As I’m nearing the age of a quarter century I feel myself getting wiser. Maybe it’s nothing but an allusion I’ve created in my highly entropic brain and I’m completely kidding myself, but I’m going to go with just getting wiser. I’m maturing like a fine wine, which is ironic because I’m pretty sure that the at least 60% of me that’s supposed to be water is actually wine.
I say this one first because it’s one of the biggest realizations I’ve happened upon since moving (half way across the country) away from home a few years ago. I’ve never been much of a family gal, I tend to find comfort in being alone with my own thoughts and spending more time on my future family (i.e. My fiancé, my golden retriever, and our future-and-still-hypothetical children) than my current family. I have always had much love for my family, but I wanted to get out, wanted to get away. Having my own experiences and seeing things on my own was important to me. Now that I have done both, I realize that my heart and the core of my self will always be tied to my home state and my family who still live there. I also have a much better appreciation for the role that family plays in raising the next generations. Not only do I sincerely want my family to play an integral role in my children’s life, I need them to. With that said, I’m not quite ready to move back home yet. I’ve got a few more years of aimless wandering to do before I move home to continue the family lineage, but I will one day.

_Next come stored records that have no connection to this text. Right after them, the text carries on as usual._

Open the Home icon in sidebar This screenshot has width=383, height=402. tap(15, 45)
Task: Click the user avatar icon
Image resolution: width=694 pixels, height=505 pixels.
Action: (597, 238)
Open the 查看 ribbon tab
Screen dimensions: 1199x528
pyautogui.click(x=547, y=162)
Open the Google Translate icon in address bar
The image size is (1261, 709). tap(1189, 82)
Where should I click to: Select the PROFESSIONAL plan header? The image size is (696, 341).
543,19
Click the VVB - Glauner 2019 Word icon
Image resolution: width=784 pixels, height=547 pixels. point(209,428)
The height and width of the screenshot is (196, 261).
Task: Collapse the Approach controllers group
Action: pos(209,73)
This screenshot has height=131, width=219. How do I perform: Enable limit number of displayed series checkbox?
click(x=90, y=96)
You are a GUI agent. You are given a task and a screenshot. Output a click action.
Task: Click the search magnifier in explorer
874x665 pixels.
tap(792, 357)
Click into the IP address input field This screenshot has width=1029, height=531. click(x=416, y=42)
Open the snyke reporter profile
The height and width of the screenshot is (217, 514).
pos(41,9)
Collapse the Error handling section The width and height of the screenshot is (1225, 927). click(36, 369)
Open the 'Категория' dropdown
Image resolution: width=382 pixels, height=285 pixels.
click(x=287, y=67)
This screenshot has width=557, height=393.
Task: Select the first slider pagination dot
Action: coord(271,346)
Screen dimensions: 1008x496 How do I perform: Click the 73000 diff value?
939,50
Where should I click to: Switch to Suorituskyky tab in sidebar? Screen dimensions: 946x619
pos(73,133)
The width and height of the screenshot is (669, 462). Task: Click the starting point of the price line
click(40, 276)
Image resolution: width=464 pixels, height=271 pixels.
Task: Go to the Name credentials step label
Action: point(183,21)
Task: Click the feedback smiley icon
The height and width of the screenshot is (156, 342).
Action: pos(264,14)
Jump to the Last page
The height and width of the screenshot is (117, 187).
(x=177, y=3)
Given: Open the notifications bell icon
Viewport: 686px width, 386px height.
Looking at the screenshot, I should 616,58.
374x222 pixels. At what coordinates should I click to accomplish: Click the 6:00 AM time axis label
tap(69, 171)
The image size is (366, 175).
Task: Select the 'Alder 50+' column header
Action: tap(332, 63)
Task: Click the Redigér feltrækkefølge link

To those of us in our generation who pay attention, we’ve heard it before: Young folk feel an unprecedented amount of entitlement yet are all lazy and deserve just the opposite. Well I’m here to inform those who keep preaching to us that it’s no longer just about how much or how hard you work. With rising global populations, technological advancement, and the declining value of a college education, our generation is being pigeon-holed between a rock and a hard place where we haven’t quite discovered an escape route yet. While we’re working on that, why don’t you older folk worry about how to deal with all the baby boomers and the social security that us young folk are paying but will likely never see.
While it would be great to have mass amounts of money (I’ll be buying my regular lottery ticket this weekend), the reality is that most of us will just never have it. When you accept this reality, you start to value both your and other people’s money a lot more, putting more thought into what you want that money to buy. I’m a proponent of buying experiences rather than items. Before my fiancé was my fiancé, we traveled to our hearts content and took 7 years to buy a ring. The bulk of people couldn’t understand our motives, but we understood them perfectly.